**Directions for this task**
Return the records verbatim from their first line through the line containing "Action: (245, 85)", inclusive, and omit the pictures from the output.

--------------------------------

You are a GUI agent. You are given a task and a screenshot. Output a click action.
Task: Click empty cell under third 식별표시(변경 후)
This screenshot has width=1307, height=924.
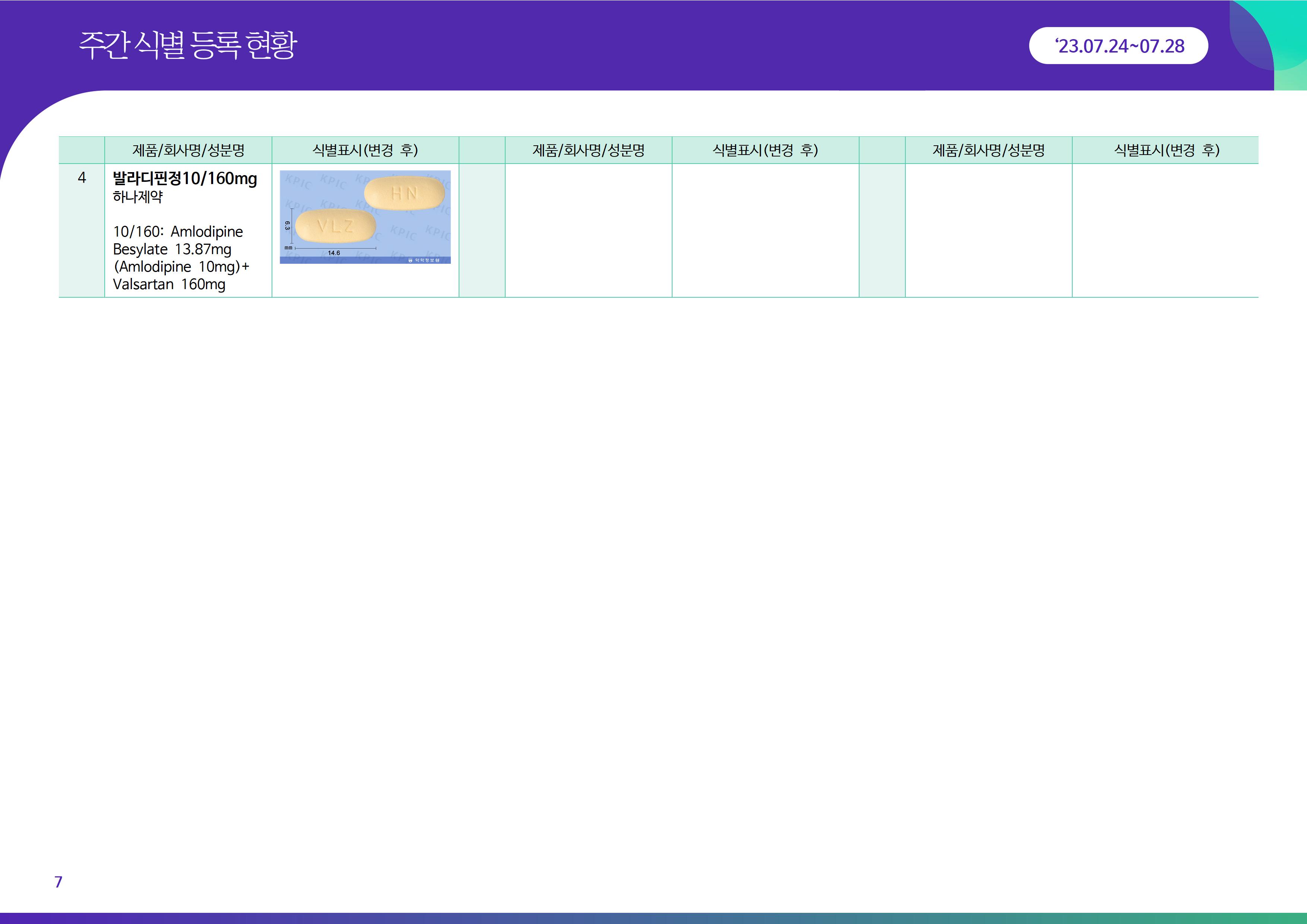tap(1165, 230)
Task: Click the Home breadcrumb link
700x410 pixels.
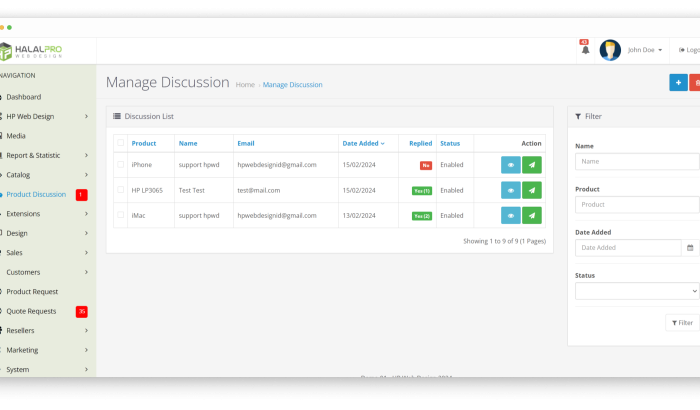Action: (245, 85)
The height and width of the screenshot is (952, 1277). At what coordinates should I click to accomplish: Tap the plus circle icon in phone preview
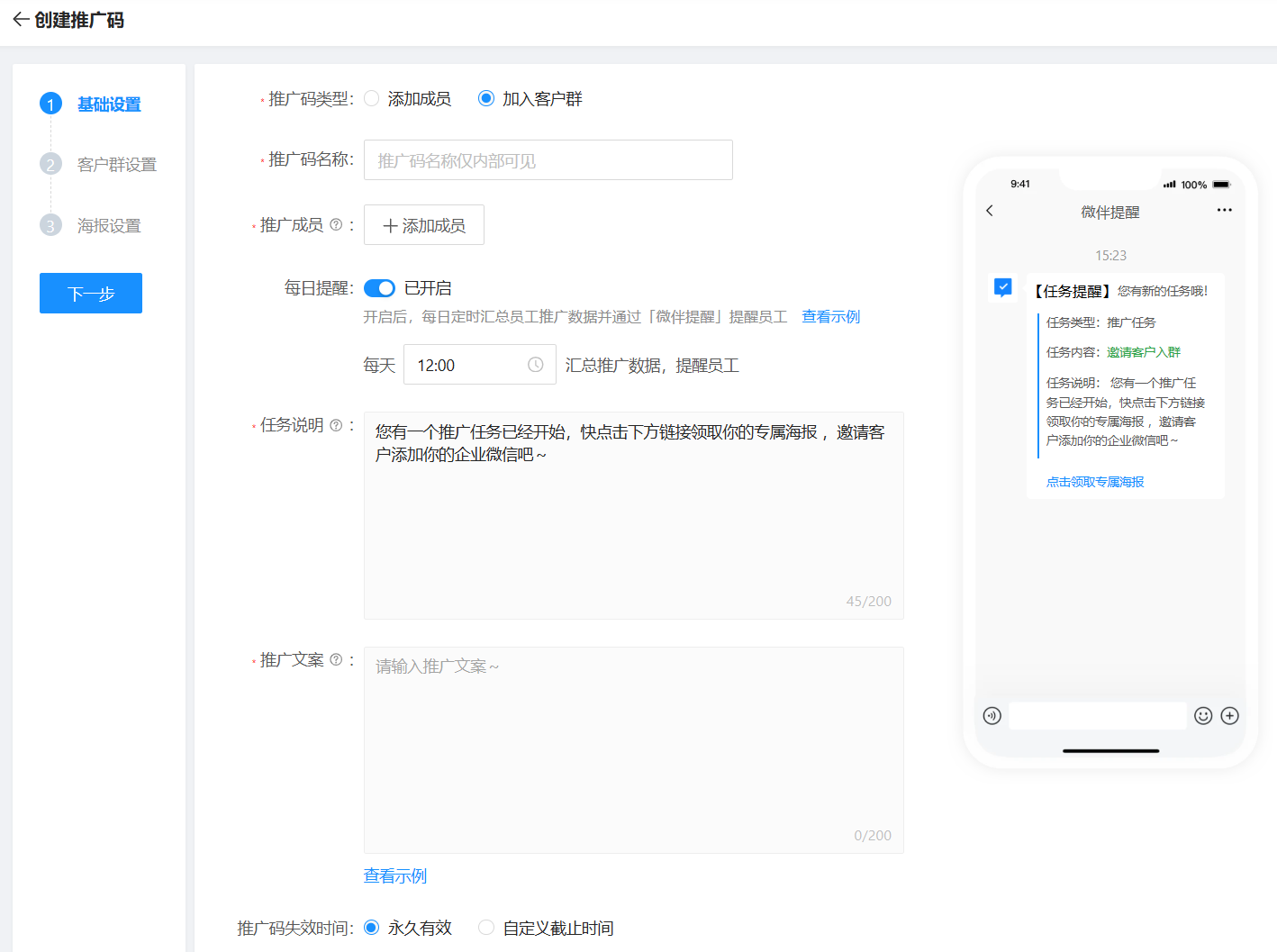(x=1230, y=716)
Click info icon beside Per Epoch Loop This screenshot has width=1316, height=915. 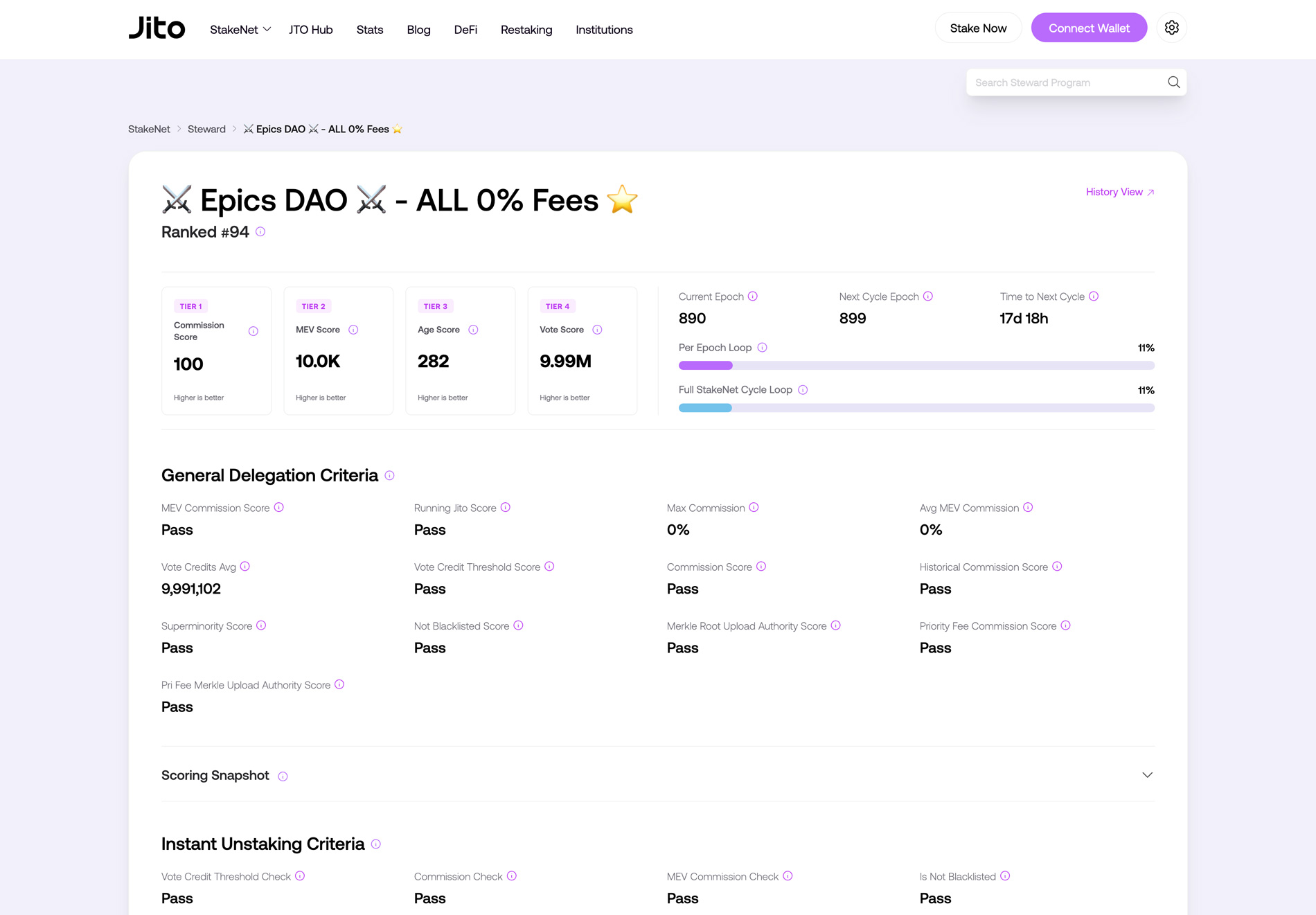coord(762,348)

--------------------------------

**Written solution**
You are a GUI agent. You are given a task and a screenshot. Output a click action.
Task: Click empty cell under third 식별표시(변경 후)
This screenshot has width=1307, height=924.
tap(1165, 230)
Task: Click the Home breadcrumb link
700x410 pixels.
Action: (245, 85)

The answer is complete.